The 31 page brief offered a detailed description of the history of discrimination by the government against lesbians and gay men and also provided evidence that the original passage of DOMA in 1996 was motivated by prejudice against gay people.
"The federal government has played a significant and regrettable role in the history of discrimination against gay and lesbian individuals," the brief stated.
The DOJ put forth a thorough argument, specifying that laws that treat lesbian and gay people differently must be subject to heightened scrutiny, and concluded that DOMA fails to meet the required legal test and is therefore unconstitutional.
"This is an historic shift with enormous significance," Borelli said. "As more courts adopt this analysis, DOMA will fall along with other laws that set lesbian and gay people apart for unequal treatment."
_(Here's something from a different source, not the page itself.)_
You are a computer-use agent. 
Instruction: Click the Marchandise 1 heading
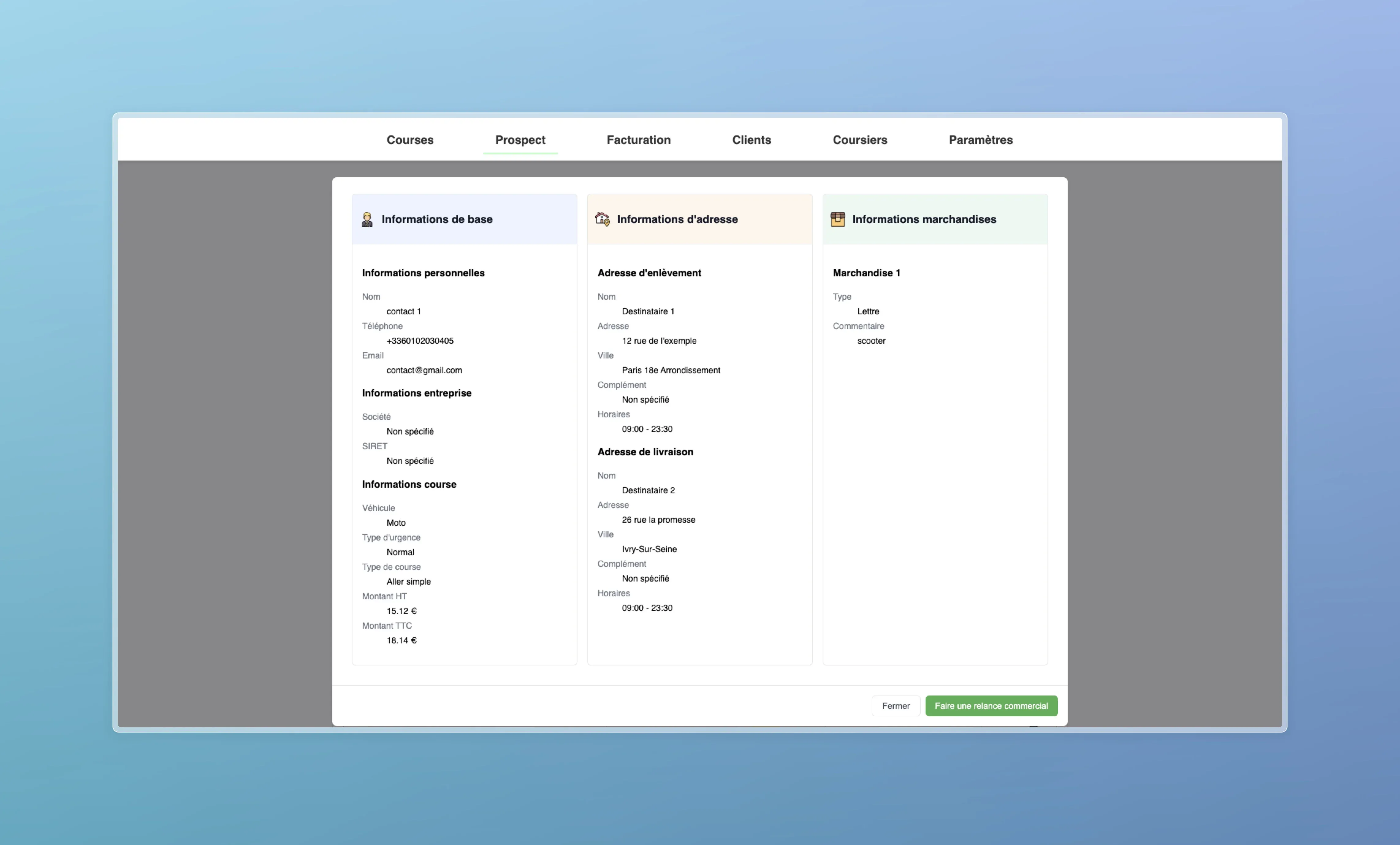(x=866, y=273)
In 2008, Golinski's internal employment discrimination complaint was acknowledged by Ninth circuit Chief Judge Alex Kozinski, who ordered the Office of Personnel Management (OPM), a part of the executive branch of the federal government, that she be given family coverage.
OPM ignored refused to allow health coverage for Golinski's spouse, despite Kozinski's ruling.
Lambda Legal and Morrison & Foerster LLP filed suit in a federal trial court last year seeking to stop OPM's interference with Chief Judge Kozinski's order that Golinski receive equal treatment. Last Friday, Lambda Legal and Morrison & Foerster filed a motion for summary judgment, asking the trial court to make a final ruling in Golinski's favor.
"Unfortunately, this battle isn't over yet," said Rita Lin, an associate attorney for the co-counsel in this case. "The lawyers representing the House leadership are still fighting us in court, and until DOMA is struck down by a court or repealed, Karen Golinski still cannot enroll her wife in her family health plan. She works every day with co-workers who can cover their spouses, but she cannot."
Lambda Legal's team consisted of Tara Borelli, Susan Sommer, and Jon Davidson, who worked closely with Morrison & Foerster's Rita Lin, James McGuire, Gregory Dresser and Aaron Jones to represent Karen Golinski in her historic case against OPM.